Now, after the shift:  Falk went back into the shotgun, Morrow lined up right of Falk, Dimry and Lewis sprinted to the left to lineup at X and H, respectively, while Thompson and Johnson-Mack went to the right to line up at Y and Z -- ultimately it all lined up like this:

Leach's objective was to confuse the Oregon defense and to force them to think about more things than one.

And so here's one final way to look at it.

AS OFFENSIVE FORMATIONS CHANGE, defensive alignment and assignments change.

It also forces the defense to communicate with each other – leading to the very possible chance there is some miscommunication in the process, and some defender when the ball is snapped will be running a different play than everyone else.

Here's something else to consider: most defenses at this level have a go-to audible that can be called at any time in the case of mass confusion. Now, it’s possible that Leach knew what Oregon's “go-to” play might have been, so running a shift could have checked Oregon’s defense out of whatever they initially wanted to run, and forced them to make that audible into some defensive play that Leach knew.

Let's be clear: I’m not saying that was the case. My guess is that it probably wasn't. But it’s at least a possibility that should be considered (and a rather delicious one given all the self-imposed secrecy at Oregon when it comes to practice and, well, just about everything else regarding Duck football strategy over the years between the last two UO head coaches. Oh we're looking right at you, Chip Kelly).

That said, the more probable reason: the formation shift can simply get Oregon out of its initial play call and force them to run one of its “base” types of defense. That in turn gives the Cougs an advantage, because Oregon has to sort out what’s going on.
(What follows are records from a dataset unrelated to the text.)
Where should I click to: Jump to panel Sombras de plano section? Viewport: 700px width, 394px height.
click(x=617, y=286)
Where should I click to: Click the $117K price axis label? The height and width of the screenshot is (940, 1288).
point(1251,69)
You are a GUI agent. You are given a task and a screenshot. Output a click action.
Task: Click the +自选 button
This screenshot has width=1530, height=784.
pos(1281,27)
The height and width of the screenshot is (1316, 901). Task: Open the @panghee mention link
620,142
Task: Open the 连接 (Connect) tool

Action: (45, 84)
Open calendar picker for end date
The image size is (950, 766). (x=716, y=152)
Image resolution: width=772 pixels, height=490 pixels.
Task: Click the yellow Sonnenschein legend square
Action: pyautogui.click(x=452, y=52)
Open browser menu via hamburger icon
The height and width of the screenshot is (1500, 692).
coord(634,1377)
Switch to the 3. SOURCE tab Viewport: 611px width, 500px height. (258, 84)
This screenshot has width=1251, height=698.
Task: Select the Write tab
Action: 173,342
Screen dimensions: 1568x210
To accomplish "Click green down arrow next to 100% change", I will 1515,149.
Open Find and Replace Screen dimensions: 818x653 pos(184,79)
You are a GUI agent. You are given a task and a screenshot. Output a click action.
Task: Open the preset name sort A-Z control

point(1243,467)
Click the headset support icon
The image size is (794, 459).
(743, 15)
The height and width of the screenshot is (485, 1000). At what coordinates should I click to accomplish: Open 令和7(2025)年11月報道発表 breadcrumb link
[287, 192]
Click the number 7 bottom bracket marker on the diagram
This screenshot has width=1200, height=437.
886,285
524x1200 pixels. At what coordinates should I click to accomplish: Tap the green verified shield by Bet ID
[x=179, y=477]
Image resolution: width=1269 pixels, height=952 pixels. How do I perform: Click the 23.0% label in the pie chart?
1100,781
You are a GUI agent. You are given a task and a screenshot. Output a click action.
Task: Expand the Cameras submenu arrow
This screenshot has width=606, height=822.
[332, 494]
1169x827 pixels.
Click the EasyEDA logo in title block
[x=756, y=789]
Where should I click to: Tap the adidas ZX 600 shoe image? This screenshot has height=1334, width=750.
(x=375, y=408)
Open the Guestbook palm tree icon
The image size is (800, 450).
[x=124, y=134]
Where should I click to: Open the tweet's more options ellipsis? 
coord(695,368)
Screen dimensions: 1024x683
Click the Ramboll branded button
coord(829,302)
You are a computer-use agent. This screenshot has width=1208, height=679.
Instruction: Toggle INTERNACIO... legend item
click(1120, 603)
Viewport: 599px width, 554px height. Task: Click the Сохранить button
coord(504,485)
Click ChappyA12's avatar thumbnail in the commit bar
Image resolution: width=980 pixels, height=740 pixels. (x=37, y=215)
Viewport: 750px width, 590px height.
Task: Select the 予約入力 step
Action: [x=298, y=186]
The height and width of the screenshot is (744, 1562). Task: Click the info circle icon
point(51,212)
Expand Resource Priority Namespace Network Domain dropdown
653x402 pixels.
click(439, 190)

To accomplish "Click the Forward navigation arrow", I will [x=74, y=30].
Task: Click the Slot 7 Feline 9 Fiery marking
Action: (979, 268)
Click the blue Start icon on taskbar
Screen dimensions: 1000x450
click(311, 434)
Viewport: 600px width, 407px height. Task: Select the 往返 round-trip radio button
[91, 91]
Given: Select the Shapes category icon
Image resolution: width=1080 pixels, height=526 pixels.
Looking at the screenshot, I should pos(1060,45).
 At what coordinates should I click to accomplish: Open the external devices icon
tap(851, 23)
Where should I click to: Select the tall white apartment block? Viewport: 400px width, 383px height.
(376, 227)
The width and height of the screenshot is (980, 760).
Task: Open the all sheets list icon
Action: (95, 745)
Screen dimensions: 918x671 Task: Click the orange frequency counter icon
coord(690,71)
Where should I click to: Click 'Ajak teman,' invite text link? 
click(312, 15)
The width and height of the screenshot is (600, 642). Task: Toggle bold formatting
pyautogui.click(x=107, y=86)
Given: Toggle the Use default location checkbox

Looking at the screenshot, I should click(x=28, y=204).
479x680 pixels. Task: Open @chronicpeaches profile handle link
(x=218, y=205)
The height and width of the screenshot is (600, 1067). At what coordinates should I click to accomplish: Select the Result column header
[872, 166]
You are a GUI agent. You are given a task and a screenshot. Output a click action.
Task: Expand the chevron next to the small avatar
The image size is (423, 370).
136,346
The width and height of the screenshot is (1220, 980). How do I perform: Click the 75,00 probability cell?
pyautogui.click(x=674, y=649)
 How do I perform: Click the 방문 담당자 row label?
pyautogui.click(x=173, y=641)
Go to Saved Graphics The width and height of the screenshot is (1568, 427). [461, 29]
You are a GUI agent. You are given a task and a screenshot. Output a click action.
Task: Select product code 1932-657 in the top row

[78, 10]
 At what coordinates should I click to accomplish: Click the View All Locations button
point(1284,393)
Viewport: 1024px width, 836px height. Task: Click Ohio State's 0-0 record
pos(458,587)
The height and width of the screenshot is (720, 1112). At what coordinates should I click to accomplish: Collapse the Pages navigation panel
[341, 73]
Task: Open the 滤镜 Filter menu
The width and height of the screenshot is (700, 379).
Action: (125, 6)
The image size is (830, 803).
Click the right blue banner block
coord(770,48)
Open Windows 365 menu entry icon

And potentially by the time that happens, the ball is snapped.

Another likelihood: the formation may have forced Oregon to make a more aggressive defensive play call, due to the tight formation, with the use of multiple backs and wings.  After the switch, it could confuse the Ducks as to which play call they should switch to.

As a result, the defense would most likely stay in its more aggressive call -- and open up throwing lanes for Falk.

THE POINT is to reign down confusion on the defense, and to force the defense to multitask with the snap imminent. A lot of teams do it, and it really only works against teams who are undisciplined (*cough, cough*).

As the game wore on, Oregon figured things out and the shift eventually became ineffective. Once the Duck D picked up on the fact that WSU wasn’t going to run any plays out of these formations, they started to catch on and wait for the standard Air-Raid line up before they made their calls. But by that time, WSU was well ahead on the scoreboard.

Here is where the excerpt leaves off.